=== DATA ===

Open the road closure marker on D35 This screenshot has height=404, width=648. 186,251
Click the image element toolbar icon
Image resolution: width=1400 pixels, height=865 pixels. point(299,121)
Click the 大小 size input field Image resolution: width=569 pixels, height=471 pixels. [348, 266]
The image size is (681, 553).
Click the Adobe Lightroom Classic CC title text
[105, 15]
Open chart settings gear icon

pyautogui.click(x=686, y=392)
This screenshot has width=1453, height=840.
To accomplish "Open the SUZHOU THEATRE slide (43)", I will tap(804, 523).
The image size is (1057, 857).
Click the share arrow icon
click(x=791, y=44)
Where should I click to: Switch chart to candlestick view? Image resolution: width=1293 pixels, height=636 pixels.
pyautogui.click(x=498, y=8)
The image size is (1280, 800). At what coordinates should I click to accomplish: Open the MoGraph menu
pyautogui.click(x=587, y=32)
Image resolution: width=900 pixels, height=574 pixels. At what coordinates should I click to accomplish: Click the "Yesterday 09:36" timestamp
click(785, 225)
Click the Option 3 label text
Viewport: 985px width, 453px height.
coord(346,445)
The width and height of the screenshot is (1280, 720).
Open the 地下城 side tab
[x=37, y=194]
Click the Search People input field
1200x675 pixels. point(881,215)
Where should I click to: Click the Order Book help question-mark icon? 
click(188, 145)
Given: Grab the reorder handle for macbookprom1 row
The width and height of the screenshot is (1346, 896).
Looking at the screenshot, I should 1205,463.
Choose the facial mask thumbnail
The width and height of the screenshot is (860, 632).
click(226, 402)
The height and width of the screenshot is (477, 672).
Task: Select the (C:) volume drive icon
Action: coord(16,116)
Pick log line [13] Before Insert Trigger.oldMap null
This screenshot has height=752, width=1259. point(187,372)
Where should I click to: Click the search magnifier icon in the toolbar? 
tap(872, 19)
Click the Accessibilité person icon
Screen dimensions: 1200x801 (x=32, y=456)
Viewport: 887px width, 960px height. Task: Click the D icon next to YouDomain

===

■ **WORK INSTRUCTION**
Exactly as written above, please repeat the entries.

■ **RESPONSE TO THIS TASK**
Open the road closure marker on D35 This screenshot has height=404, width=648. 186,251
Click the image element toolbar icon
Image resolution: width=1400 pixels, height=865 pixels. point(299,121)
Click the 大小 size input field Image resolution: width=569 pixels, height=471 pixels. [348, 266]
The image size is (681, 553).
Click the Adobe Lightroom Classic CC title text
[105, 15]
Open chart settings gear icon

pyautogui.click(x=686, y=392)
This screenshot has width=1453, height=840.
To accomplish "Open the SUZHOU THEATRE slide (43)", I will tap(804, 523).
The image size is (1057, 857).
Click the share arrow icon
click(x=791, y=44)
Where should I click to: Switch chart to candlestick view? Image resolution: width=1293 pixels, height=636 pixels.
pyautogui.click(x=498, y=8)
The image size is (1280, 800). At what coordinates should I click to accomplish: Open the MoGraph menu
pyautogui.click(x=587, y=32)
Image resolution: width=900 pixels, height=574 pixels. At what coordinates should I click to accomplish: Click the "Yesterday 09:36" timestamp
click(785, 225)
Click the Option 3 label text
Viewport: 985px width, 453px height.
coord(346,445)
The width and height of the screenshot is (1280, 720).
Open the 地下城 side tab
[x=37, y=194]
Click the Search People input field
1200x675 pixels. point(881,215)
Where should I click to: Click the Order Book help question-mark icon? 
click(188, 145)
Given: Grab the reorder handle for macbookprom1 row
The width and height of the screenshot is (1346, 896).
Looking at the screenshot, I should 1205,463.
Choose the facial mask thumbnail
The width and height of the screenshot is (860, 632).
click(226, 402)
The height and width of the screenshot is (477, 672).
Task: Select the (C:) volume drive icon
Action: coord(16,116)
Pick log line [13] Before Insert Trigger.oldMap null
This screenshot has height=752, width=1259. point(187,372)
Where should I click to: Click the search magnifier icon in the toolbar? 
tap(872, 19)
Click the Accessibilité person icon
Screen dimensions: 1200x801 (x=32, y=456)
Viewport: 887px width, 960px height. Task: Click the D icon next to YouDomain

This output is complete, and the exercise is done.